Reading Academic Machine Learning Papers with More Proximities
I was reading all kinds of academic papers about machine learning recently. This is one of the shorter ones: “Perceptron, An Introduction to Computational Geometry” (https://mitpress.mit.edu/books/perceptrons). My first goal is to make this academic papers more fun to read. I got some very funny result by replacing half of the words with the most similar word based on the spaCy’s nlp vector value.
“Perceptron” became “bullshit”
“It is the author’s view” became “nothing comes of author’s view”
“This can be done by studying” became “something need not done through studying”

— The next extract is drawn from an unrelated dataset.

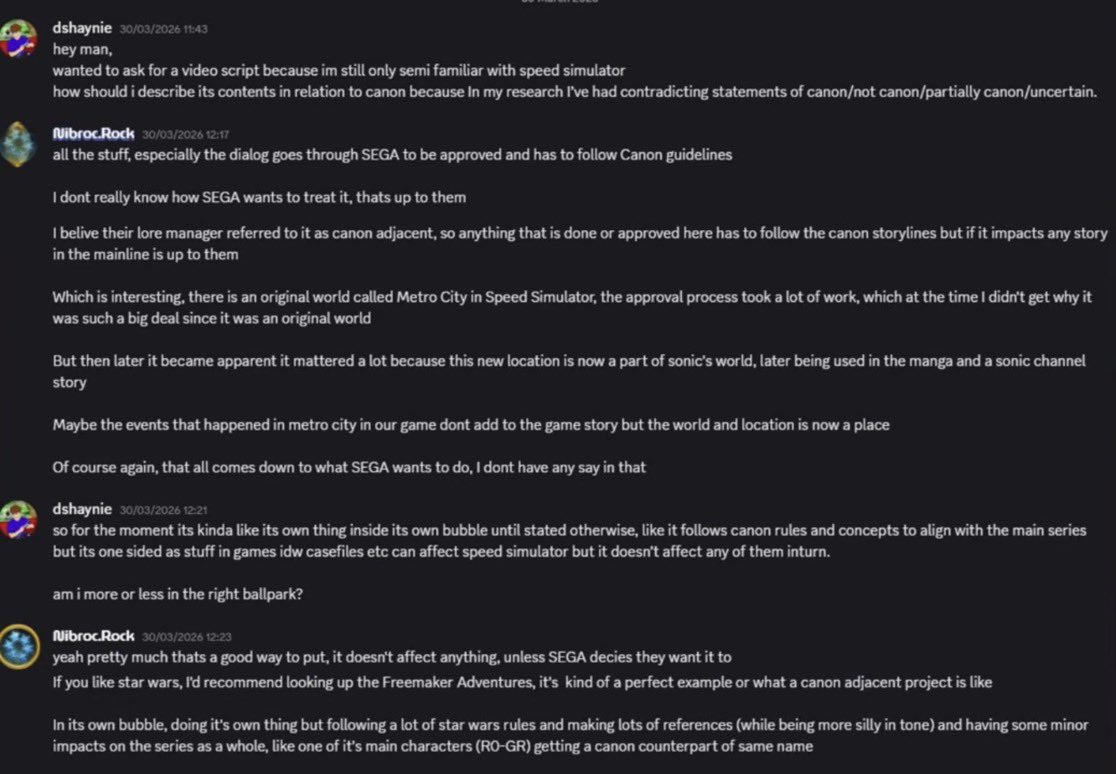This screenshot has height=774, width=1116.
Task: Select the "I dont really know how SEGA" message
Action: point(259,197)
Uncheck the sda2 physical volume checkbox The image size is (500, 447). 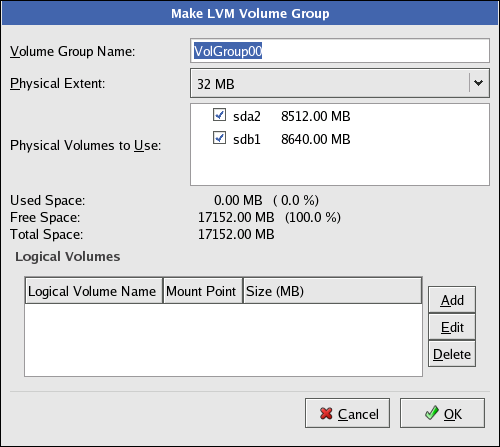coord(219,115)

This is the result from changing 80% of the words to 2 most adjacent words:
The result become more and more like a low-fi style paper as the number of words changed to closer adjacent words.
“artificial” became “manmade”,
“parallel” became “bidirectional”
Although the original paper was a legitimate academic paper, these results remind me of many “high-tech” labeled product for sales purposes. Many pre-existing concepts sounded new just because they have a new shiny packing with polished words.
Since many new technologies combined with more then one word, and spaCy doesn’t work for them, I am just looking at the technologies with one sinlge word.
Github link to code:
At the beginning, I wanted to create a visualization of relationship of words, however, I fail from trying to use “numpy” to get the cosine distance of vectors. So I used the “annoy” library instead.